WHAT YOU NEED TO DO: Output, word for word, the part of the entries that opens with the line containing "You are a GUI" and runs through the end of the entries. Leave the pictures out.

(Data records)
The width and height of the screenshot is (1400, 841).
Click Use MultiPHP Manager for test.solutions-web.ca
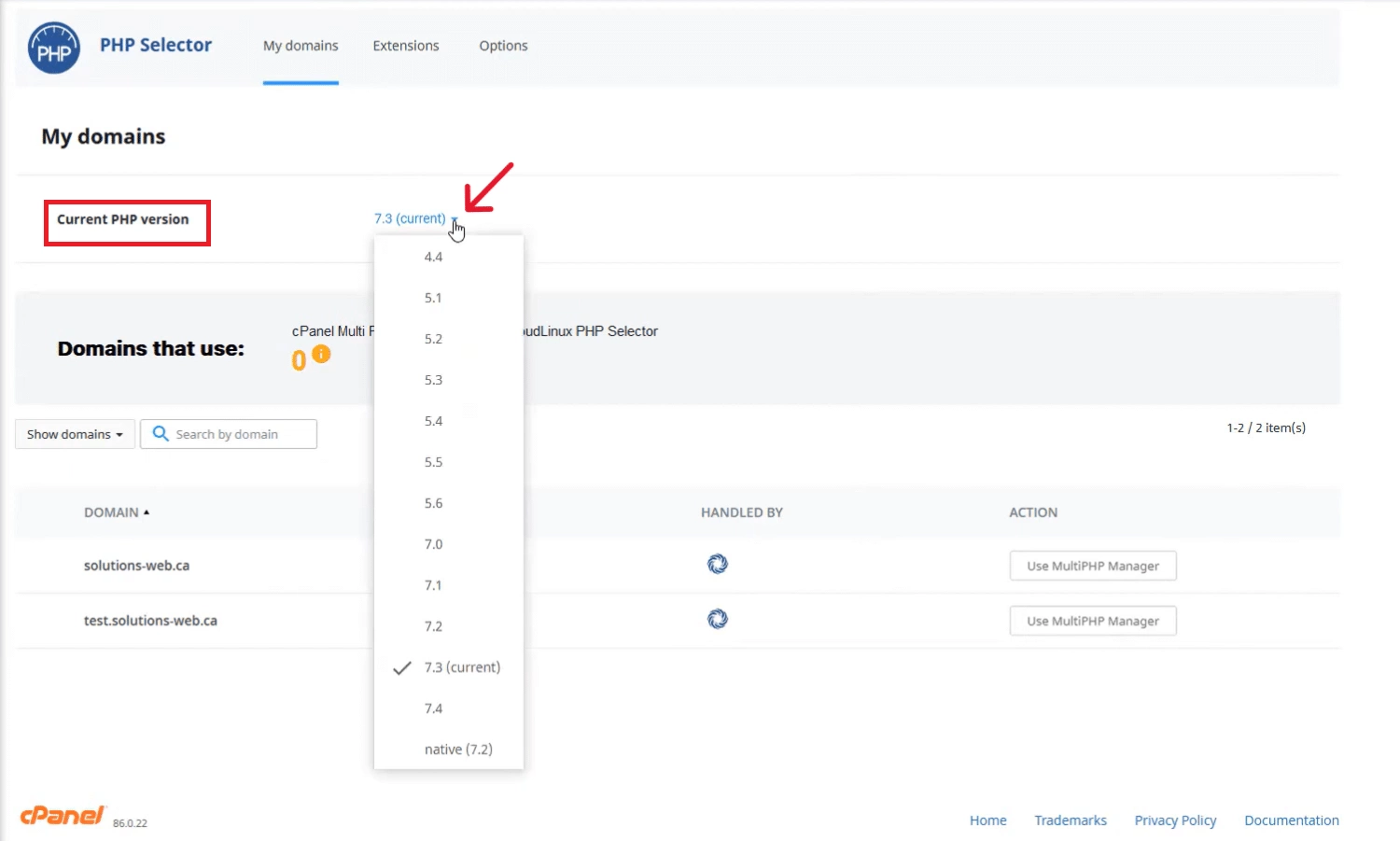click(1092, 620)
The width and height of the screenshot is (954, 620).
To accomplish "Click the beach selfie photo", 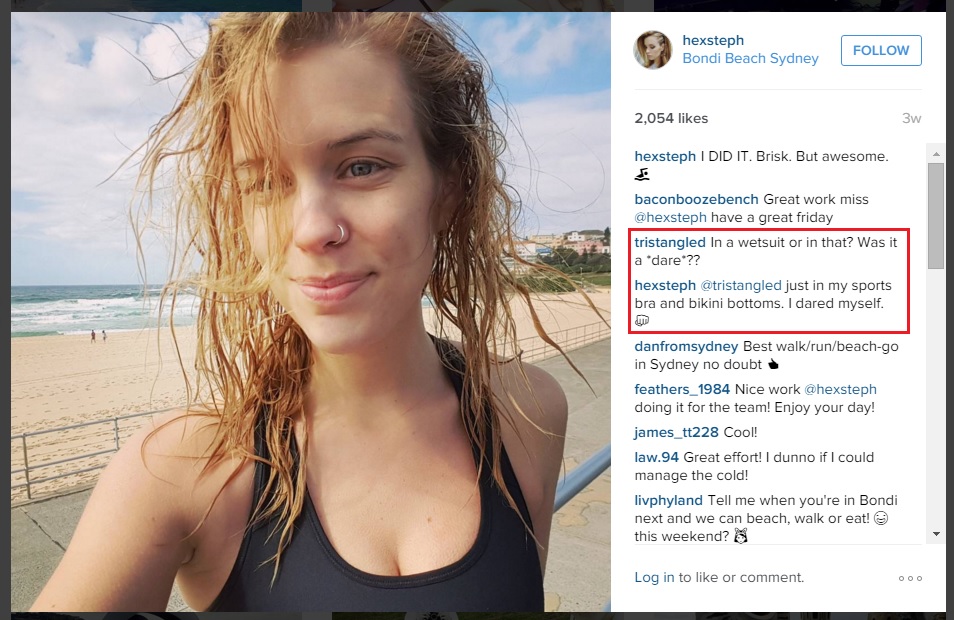I will [x=311, y=312].
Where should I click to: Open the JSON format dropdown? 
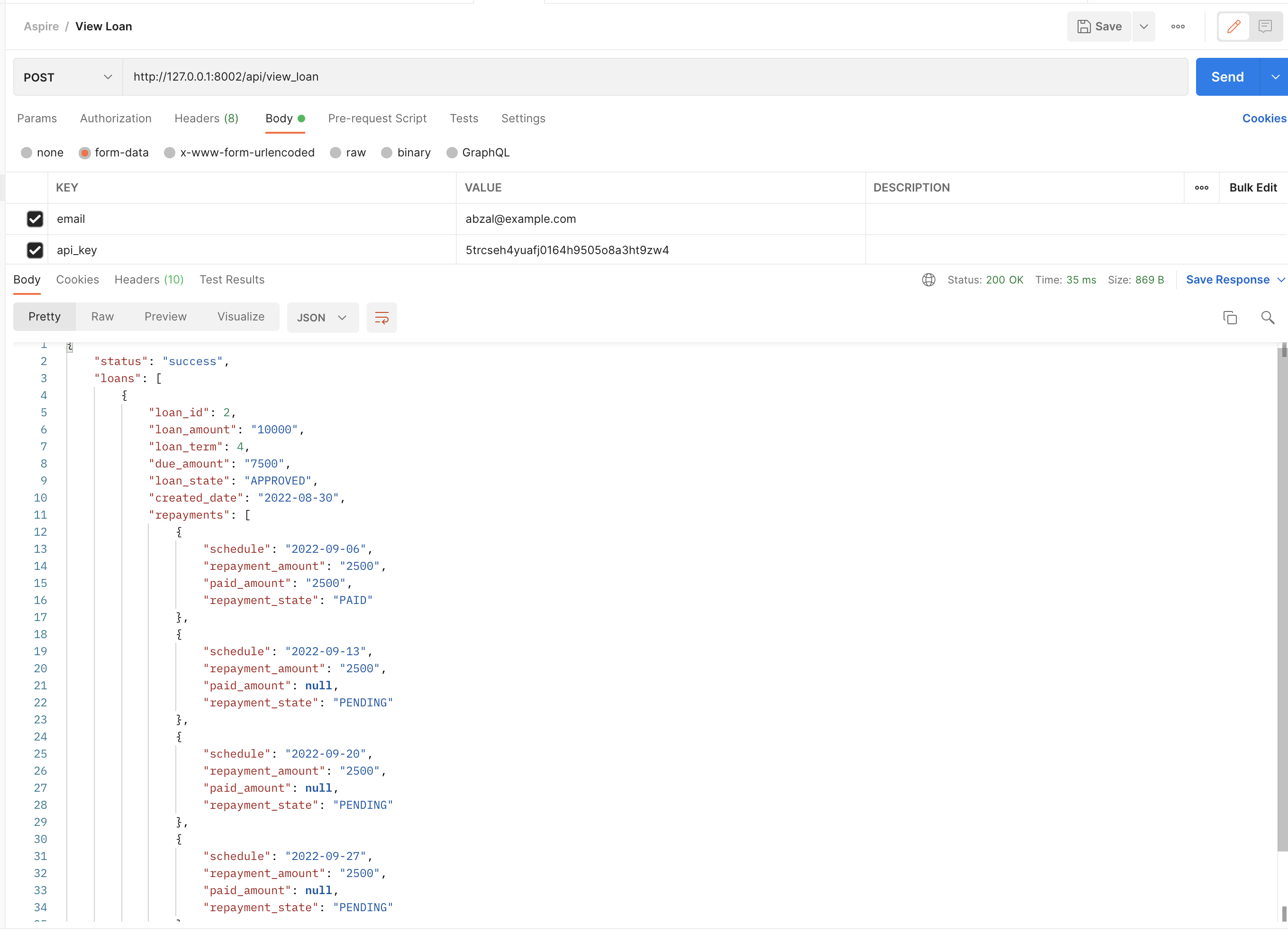pyautogui.click(x=322, y=317)
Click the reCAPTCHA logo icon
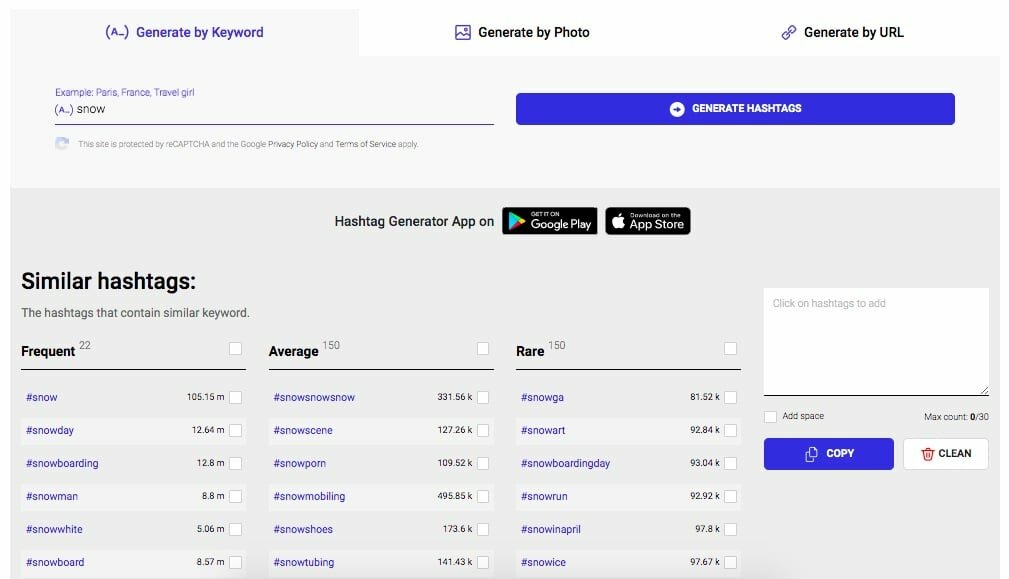 [62, 144]
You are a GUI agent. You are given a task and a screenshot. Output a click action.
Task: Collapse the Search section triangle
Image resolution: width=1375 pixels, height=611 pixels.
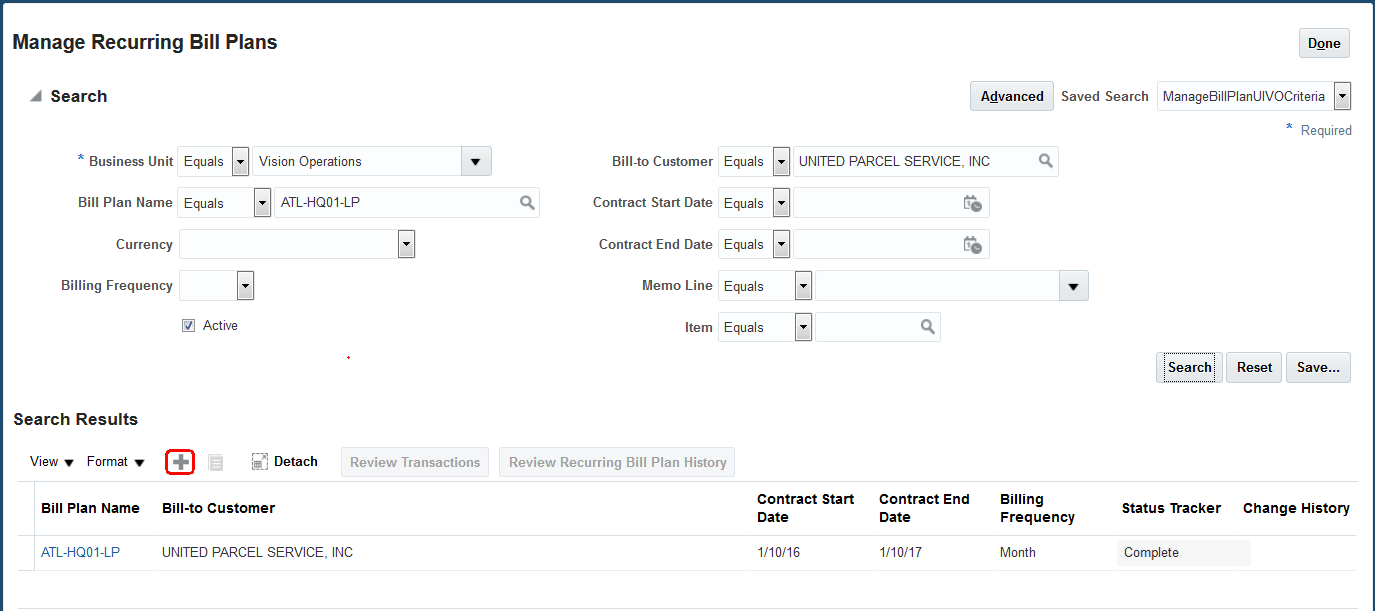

FULL OUTPUT:
You are a GUI agent. You are given a task and a screenshot. Output a click action.
Task: Collapse the Search section triangle
Image resolution: width=1375 pixels, height=611 pixels.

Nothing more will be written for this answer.